=== Begin Enclosure ===

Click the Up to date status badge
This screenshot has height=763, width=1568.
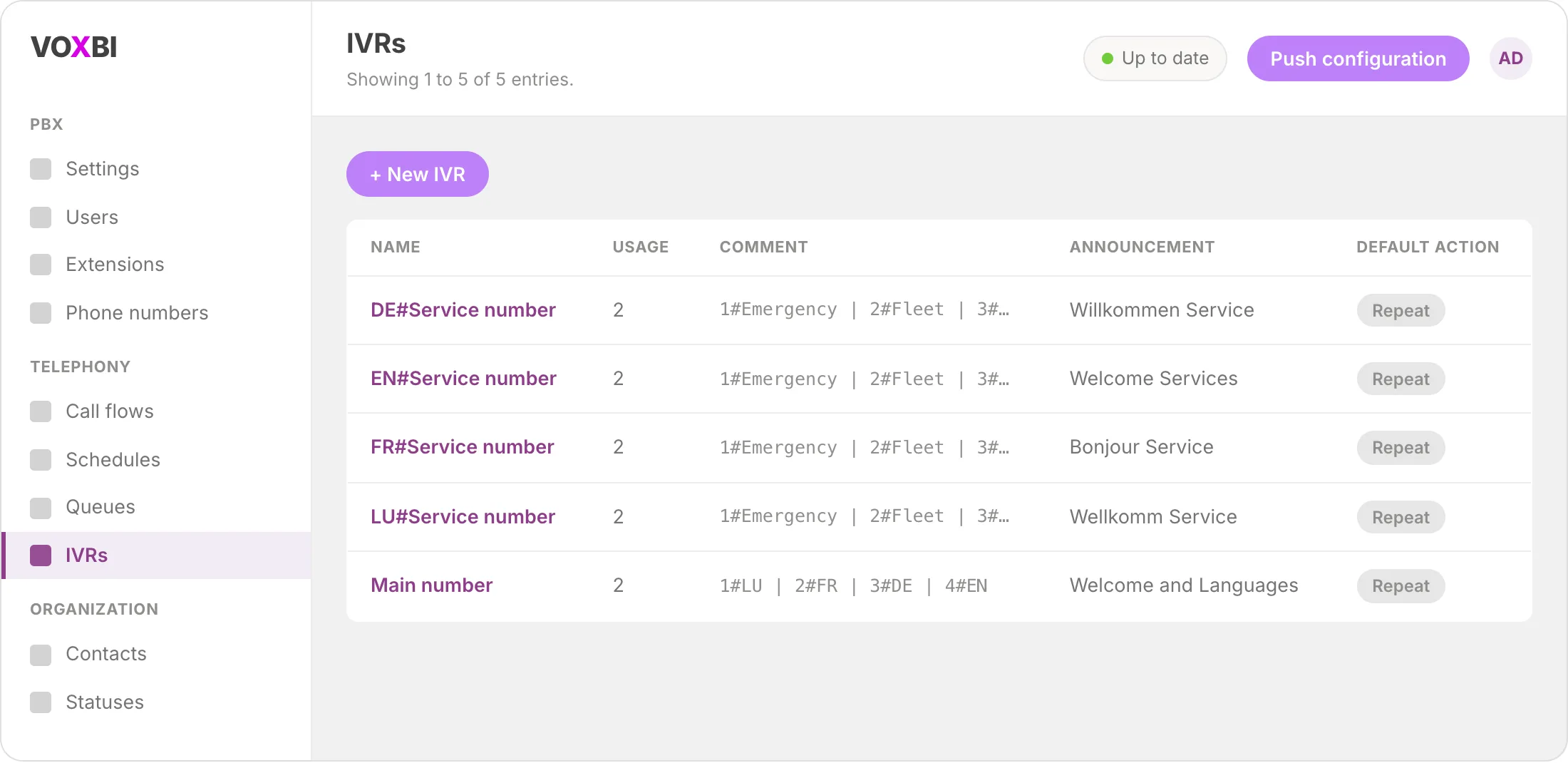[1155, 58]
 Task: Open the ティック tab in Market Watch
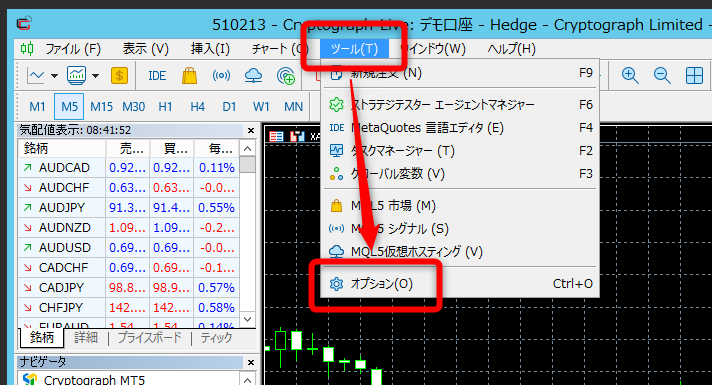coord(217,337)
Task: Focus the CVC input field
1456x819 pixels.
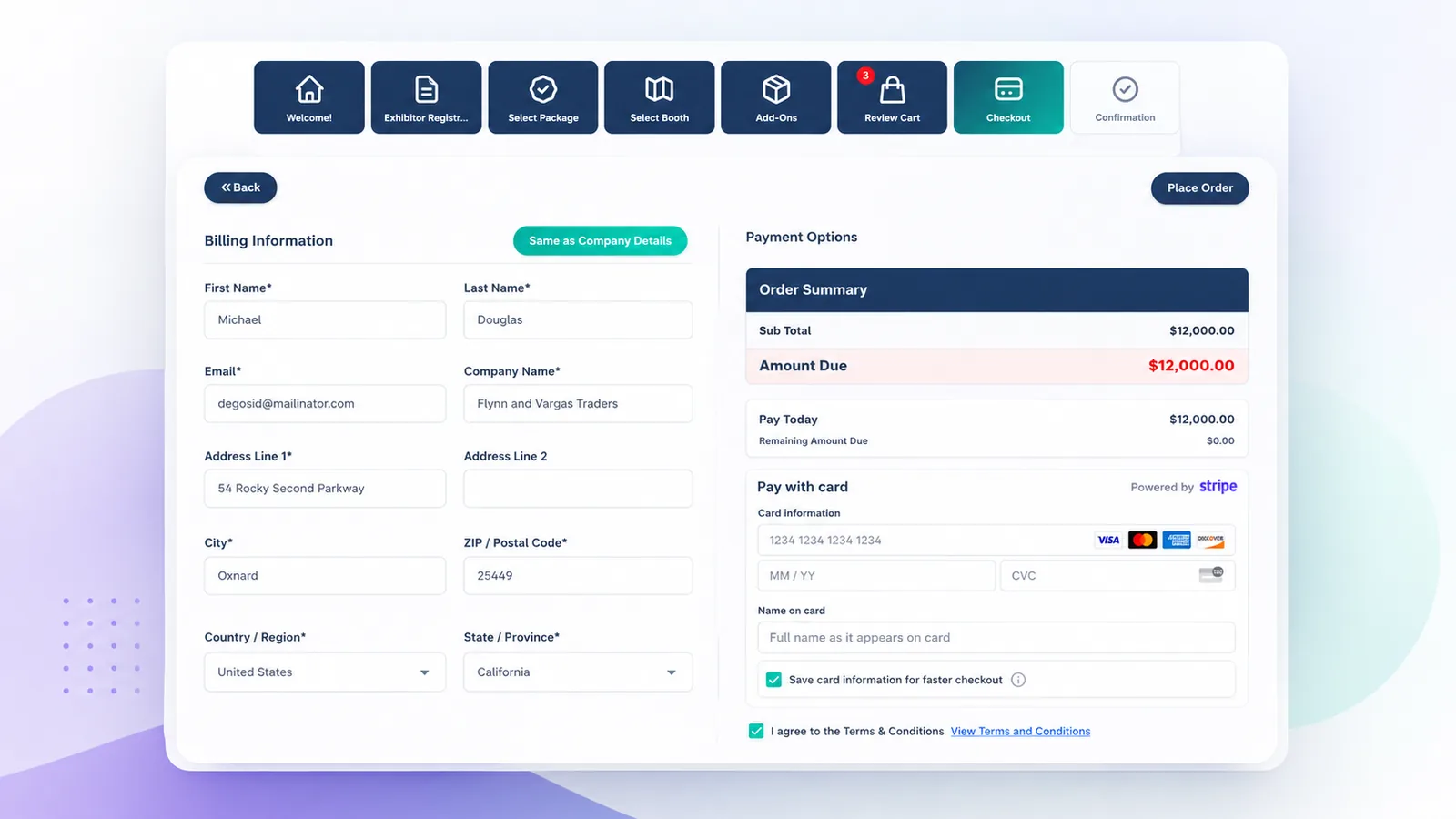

=== End Enclosure ===

■ **EXERCISE AIM**
Leaving every picture out, please copy exactly the lines from the one holding "This screenshot has height=763, width=1568." through the last line of the listing, both ends included.

■ **PROBLEM SOLUTION**
This screenshot has height=763, width=1568.
[1155, 58]
 Task: Open the ティック tab in Market Watch
coord(217,337)
Task: Focus the CVC input field
1456x819 pixels.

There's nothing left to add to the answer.